Why, hello there. Howya doin’? It’s been a while. Don’t really have that much to write about, but I’ll see what comes spewing out…. I’ve tried a couple of times for witty, intelligent repartee, but it’s not working so I’ll stick to my typical Dragnet approach (y’know – just the facts).

We’re gearing up (mentally, anyway – everything else is moving like snot in January) for a second round of donor IVF. We found another donor (a local one this time – thank everything holy under the stars for that one). We weren’t able to do a shared cycle with another patient at my clinic because she said “Hell No”. I’m not really surprised; by this point it’s kind of every chick for herself, financially and otherwise. Egg donors (and other donors too, I’m sure) end up seeming like property. You have the equivalent of appraisals, the tire kicking and sometimes you have to do a test drive, if it’s their first time around the block. The thought of someone else eyeballing your donor must be nerve-wracking, if you don’t already have legal dibs. Kind of like when we saw the house we’re in now – I wanted to pee on it, until all the paperwork was in. Mine, mine, mine.

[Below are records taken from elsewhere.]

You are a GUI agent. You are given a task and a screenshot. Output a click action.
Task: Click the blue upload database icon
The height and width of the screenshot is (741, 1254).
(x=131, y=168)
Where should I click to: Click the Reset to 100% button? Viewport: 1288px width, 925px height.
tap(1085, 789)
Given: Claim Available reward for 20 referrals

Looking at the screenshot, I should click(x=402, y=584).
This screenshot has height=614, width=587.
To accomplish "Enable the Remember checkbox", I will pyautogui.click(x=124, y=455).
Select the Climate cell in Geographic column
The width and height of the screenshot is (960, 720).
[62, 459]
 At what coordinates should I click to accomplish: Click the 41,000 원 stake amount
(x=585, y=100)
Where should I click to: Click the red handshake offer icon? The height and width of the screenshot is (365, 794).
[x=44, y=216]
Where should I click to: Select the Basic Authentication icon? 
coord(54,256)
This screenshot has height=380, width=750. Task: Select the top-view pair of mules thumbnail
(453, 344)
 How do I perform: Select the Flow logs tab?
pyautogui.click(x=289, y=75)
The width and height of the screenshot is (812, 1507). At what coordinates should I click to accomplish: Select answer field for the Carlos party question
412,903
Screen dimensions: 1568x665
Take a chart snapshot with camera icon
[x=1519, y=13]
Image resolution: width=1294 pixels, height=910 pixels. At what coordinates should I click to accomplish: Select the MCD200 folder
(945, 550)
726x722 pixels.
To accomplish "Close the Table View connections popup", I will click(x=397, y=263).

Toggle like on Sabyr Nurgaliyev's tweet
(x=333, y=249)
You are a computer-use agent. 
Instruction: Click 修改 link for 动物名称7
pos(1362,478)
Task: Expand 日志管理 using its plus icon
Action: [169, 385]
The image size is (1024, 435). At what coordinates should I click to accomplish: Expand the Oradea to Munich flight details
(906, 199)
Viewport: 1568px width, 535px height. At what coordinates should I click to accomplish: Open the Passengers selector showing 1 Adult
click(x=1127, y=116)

We hacked up the first payment of $OUCH.OMG, and now we sit on our butts and wait on the RPL blood work. It’s been 2 weeks, and I know that testing takes time, but I want it. Yesterday. I want it before yesterday.

I’m working on my patience, can you tell?

I’m assuming that the results are in and they have to plop it in front of Dr. RE for his two cents. I don’t have an official appointment with him until 8/11, but I can’t wait that long to get the results. I’m already working on my schtick in case they try to make me. I’ll just channel my inner 12-year old drama queen. Nobody wants to mess with that nonsense. Pitching a bitch, I can do. But ultimately, it’s not in your best interests to piss off the clinic staff, if you can help it. Losing your shit tends to land you in a situation where nobody will talk to you but the doctor, and we all know just how free they are with their time.

All this planning and thinking the situation through will just ensure that there is absolutely nothing wrong. That bastard Murphy…..

Here’s me releasing that which I cannot control (sort of).

I’ve done all the planning I can from my end, and I’ve found my Happy Place (for now).

Ready for shiny happy things for a while, thank you.

But pass the whiskey, please, just in case.